# Generation NEXT



## yardtrain (Feb 18, 2008)

Does anyone know Polk's phone number. I called (908) 834-2139 number posted on their website http://polksgenerationext.com/pages/contact-us/ But i get a recording stating unable to complete call. I also contacted them thru their contact us page with no response.


----------



## Greg Elmassian (Jan 3, 2008)

not surprising, the facebook page seems to be the only place there is any action.

I've put out several emails to Scott and no response.

There are also people having problems with orders.

oh well

Greg


----------



## fyrekop (Sep 20, 2011)

Not sure if others got it but I received an e-mail a couple of days that Crest was closing as of 31 July. I figured that all other efforts associated with AristoCraft would go at the same time.


----------



## riderdan (Jan 2, 2014)

fyrekop said:


> Not sure if others got it but I received an e-mail a couple of days that Crest was closing as of 31 July. I figured that all other efforts associated with AristoCraft would go at the same time.
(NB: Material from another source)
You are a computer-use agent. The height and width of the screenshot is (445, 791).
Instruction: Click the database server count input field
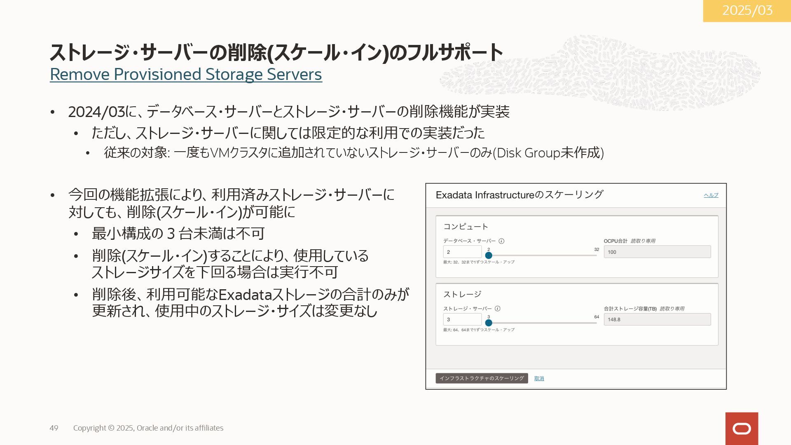coord(462,252)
I don't think Crest and the rest of what spun out of Accucraft's crash are linked anymore, so it's hard to tell what might happen to Polks. About six months ago I ordered one of their smallest circles of track to use for a project and got it right away. However, lately I've noticed that most everything on their site is listed as "Sold Out" so I wouldn't be surpised to seem them go belly up. I strongly suspect they might be being sabotaged by their Chinese supplier, but that's just speculation.


----------



## yardtrain (Feb 18, 2008)

riderdan said:


> I strongly suspect they might be being sabotaged by their Chinese supplier, but that's just speculation.


Can you expand on this ?


----------



## riderdan (Jan 2, 2014)

Someone else more "in the know" can probably give all the gory details, but my understanding is that all the means of production is controlled by a Chinese firm. Again, I'm not clear on all the ins and outs, but if PGN owns the rights to the molds or even just to distribute those items in the U.S., it wouldn't take a genius to decide that letting PGN go under might open an opportunity to either pick a different distributor and set their own terms, or sell directly to the U.S. market. Or even perhaps to gain control of the molds, if they're lucky.

Of course, it could equally be a case of once bitten, twice shy, and they're insisting on payment up-front before shipping what they've produced. Possibly this is a vicious circle, where PGN's low sales volume makes the Chinese firm reluctant to ship before payment, the lack of product contributes to PGN's problems, which make the Chinese more nervous about shipping... That could easily spiral into big problems for Polk.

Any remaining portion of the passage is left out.